Over the past 12 months, 46% of all businesses reported a cyber breach or attack.
Businesses today face a range of potential threats, from ransomware and data breaches to weaknesses in the supply chain – and these are increasing by the year. One recent survey found that there had been a 91% increase in ransomware attempts between the first and third quarters of 2017.
Now more than ever before it’s crucial to invest in prevention – as opposed to purely recovery – when it comes to protecting your business against cyber attacks.
There are five key ways in which you can do this.
1. Staff training
Your staff are fundamental to the security of your business – 90% of cyber attacks take place with information stolen from staff who have unwittingly given it away. Training and educating your staff on the signs of potential cyber attack, and how to act quickly, will transform your workforce into a strength, as opposed to a vulnerability. Measures should include:
- Implementing security protocols;
- Guidelines on acceptable use of technology;
- Improving password security practices;
- Training on how to recognise potentially suspect communications;
- Disaster recovery and how to respond in the event of an attack.
2. Cloud Storage
Cloud storage systems are exceptionally well maintained by providers with significant security experience and so basic vulnerability – such as systems that are not regularly patched or updated – is avoided.
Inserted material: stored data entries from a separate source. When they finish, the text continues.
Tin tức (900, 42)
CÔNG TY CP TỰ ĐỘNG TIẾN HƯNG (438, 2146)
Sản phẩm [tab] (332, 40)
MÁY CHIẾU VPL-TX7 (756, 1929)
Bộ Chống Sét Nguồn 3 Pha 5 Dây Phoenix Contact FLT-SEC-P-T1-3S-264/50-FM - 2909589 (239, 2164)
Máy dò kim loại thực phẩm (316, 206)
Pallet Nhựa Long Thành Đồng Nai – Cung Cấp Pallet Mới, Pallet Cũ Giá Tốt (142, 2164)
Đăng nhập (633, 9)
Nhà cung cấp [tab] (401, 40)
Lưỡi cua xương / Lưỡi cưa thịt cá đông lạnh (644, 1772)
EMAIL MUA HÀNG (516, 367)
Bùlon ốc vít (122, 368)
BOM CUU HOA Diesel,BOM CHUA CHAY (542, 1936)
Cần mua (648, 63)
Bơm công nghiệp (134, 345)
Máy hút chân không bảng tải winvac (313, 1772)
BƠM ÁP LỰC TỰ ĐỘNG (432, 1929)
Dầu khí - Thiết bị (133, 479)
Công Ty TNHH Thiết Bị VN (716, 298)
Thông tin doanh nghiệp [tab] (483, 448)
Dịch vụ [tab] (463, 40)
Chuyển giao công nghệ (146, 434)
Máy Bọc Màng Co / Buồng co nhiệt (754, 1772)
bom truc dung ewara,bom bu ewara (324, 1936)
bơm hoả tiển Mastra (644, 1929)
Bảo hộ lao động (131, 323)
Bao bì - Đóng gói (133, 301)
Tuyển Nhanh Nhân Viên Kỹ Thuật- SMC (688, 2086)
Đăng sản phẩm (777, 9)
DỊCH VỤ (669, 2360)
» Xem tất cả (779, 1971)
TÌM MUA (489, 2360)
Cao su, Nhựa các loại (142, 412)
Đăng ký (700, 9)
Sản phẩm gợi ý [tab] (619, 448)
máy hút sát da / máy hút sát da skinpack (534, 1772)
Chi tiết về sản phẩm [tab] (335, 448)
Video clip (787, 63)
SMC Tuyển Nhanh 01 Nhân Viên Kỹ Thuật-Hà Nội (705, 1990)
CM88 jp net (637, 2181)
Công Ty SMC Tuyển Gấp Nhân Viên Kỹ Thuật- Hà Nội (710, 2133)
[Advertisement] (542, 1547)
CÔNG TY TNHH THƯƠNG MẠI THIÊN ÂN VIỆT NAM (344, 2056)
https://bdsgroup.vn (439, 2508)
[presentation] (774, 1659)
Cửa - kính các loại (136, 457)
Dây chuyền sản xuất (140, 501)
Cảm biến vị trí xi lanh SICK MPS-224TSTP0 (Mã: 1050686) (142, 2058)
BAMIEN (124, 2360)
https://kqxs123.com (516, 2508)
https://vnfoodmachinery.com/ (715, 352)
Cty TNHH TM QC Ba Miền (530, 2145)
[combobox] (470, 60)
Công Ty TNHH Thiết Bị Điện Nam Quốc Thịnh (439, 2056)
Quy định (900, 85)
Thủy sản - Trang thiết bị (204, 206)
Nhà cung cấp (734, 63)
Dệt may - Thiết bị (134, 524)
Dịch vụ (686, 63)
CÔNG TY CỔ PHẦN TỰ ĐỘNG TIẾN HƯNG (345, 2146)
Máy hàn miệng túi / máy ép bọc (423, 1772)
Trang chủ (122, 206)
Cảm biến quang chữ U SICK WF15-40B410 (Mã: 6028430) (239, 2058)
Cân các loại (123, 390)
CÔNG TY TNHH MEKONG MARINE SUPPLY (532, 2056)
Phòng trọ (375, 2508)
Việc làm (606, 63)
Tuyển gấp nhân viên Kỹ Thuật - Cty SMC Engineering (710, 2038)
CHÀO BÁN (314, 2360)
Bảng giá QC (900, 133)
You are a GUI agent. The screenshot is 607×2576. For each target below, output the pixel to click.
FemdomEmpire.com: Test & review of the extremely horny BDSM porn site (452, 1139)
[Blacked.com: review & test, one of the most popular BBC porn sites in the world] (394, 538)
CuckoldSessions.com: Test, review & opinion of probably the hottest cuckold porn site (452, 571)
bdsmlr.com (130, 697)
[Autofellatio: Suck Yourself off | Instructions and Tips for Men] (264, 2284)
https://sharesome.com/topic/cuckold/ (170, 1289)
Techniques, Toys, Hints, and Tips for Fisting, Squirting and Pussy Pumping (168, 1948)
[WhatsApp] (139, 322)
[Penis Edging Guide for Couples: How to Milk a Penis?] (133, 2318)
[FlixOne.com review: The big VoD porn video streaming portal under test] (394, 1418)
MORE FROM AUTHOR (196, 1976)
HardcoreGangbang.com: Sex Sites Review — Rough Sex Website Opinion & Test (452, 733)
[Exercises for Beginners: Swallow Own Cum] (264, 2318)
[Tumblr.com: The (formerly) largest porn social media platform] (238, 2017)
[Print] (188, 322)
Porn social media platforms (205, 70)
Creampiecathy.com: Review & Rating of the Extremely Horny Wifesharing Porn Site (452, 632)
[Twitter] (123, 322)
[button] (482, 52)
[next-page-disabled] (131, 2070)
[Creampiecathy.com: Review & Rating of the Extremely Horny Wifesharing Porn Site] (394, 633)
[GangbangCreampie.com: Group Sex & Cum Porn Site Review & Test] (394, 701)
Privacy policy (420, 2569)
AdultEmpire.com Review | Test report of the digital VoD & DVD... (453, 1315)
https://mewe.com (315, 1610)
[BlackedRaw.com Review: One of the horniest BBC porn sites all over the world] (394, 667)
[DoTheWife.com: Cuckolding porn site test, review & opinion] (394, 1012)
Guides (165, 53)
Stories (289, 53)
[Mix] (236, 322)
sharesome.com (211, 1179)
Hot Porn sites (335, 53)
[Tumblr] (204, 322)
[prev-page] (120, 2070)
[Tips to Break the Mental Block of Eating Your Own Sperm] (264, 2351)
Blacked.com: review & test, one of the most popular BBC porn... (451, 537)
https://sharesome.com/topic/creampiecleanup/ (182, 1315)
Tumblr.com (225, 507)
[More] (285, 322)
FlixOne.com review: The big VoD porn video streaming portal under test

Monitoring and detection tools ensure that any issues are spotted early and automatic failovers provide options to keep systems running even when an attack is in progress.
3. Perform audits and risk assessments
Auditing and assessment are essential for risk management. When a business experiences a period of growth it can become incredibly vulnerable to attack simply because of a lack of oversight of data and systems.
Regular audits will help to show a clear picture of IT resources, including values, and provide a basis for ensuring that security is aligned with IT systems growth and use. Risk assessments will identify where the potential vulnerabilities lie, well before they can become an issue for the business.
4. Knowledge about risk factors
Alongside risk assessments on your own systems it’s important to have a broader understanding of the general risk factors that may affect a business such as yours. What risks currently exist for this type of business and how are these risks changing?
Many business owners, especially those with small businesses, are very vulnerable to cyber attack as a result of not staying on top of existing risks, as well as those that arise as cybercrime evolves. This can leave the business open to attack simply as a result of a lack of up-to-date insight.
5. Passwords and antivirus
Sometimes it’s the most basic systems that let an organisation down when it comes to a cyber attack, so it’s crucial to check you have the fundamental protections in place. Antivirus software, for example, is essential — it will scan folders and files on a regular basis to look for anything that shouldn’t be there. It’s also important to ensure that any software your business is using is always kept up-to-date. Passwords are another easily overlooked issue – weak passwords are a serious problem because they are simple to crack. Passwords should be created with lower, upper case letters and special characters. Any information specific to individuals, for example birthdays, or successions of characters or numbers, should be avoided.
Keeping your business safe from cyber attack takes a lot of effort. The support of an outsourced service provider can be essential in ensuring your business has the protection it needs. A specialised service provider can take care of all of the above and provide another layer of oversight to give you greater peace of mind.